====== Raw data ======

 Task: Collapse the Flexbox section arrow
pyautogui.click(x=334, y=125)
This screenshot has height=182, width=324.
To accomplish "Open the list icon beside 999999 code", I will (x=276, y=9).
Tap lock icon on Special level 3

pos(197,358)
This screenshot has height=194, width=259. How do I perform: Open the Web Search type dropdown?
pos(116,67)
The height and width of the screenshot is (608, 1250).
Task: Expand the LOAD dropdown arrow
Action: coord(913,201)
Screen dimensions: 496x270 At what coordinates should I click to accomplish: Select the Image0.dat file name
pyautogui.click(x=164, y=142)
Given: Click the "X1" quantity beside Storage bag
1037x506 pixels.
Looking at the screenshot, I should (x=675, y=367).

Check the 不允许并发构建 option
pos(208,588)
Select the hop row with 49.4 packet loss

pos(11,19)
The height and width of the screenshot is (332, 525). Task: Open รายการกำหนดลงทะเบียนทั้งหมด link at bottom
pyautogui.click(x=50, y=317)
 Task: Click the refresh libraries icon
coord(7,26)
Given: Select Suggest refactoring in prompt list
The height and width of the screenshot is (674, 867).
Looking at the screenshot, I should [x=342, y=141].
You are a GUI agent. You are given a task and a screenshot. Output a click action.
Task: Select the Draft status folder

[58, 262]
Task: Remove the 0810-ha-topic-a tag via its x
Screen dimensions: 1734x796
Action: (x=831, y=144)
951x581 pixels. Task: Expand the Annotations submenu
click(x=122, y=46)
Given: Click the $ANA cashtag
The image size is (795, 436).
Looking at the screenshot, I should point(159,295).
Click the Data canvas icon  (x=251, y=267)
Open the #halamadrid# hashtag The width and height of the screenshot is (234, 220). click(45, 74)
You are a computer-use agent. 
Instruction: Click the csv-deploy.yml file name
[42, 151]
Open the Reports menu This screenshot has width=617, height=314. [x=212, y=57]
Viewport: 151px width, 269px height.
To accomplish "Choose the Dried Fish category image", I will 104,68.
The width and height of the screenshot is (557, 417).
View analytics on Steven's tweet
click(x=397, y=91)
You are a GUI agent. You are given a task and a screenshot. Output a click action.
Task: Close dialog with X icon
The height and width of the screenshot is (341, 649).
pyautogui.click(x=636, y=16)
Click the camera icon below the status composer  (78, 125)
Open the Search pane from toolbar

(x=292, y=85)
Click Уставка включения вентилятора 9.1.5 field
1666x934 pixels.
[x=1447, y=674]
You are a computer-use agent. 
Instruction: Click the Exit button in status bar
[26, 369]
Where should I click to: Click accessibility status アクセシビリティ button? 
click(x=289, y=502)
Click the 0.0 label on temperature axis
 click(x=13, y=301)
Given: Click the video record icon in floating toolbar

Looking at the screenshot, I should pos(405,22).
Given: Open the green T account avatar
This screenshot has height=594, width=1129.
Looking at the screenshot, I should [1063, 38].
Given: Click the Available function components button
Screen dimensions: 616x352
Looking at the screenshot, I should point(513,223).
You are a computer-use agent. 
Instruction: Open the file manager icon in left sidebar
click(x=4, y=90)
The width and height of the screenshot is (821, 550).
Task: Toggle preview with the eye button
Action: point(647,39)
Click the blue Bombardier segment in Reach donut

======

#### Direction:
Copy the listing above exactly, from the line that contains "This screenshot has height=194, width=259." through the line that contains "Action: coord(913,201)".

#### Correct answer:
This screenshot has height=194, width=259. How do I perform: Open the Web Search type dropdown?
pos(116,67)
The height and width of the screenshot is (608, 1250).
Task: Expand the LOAD dropdown arrow
Action: coord(913,201)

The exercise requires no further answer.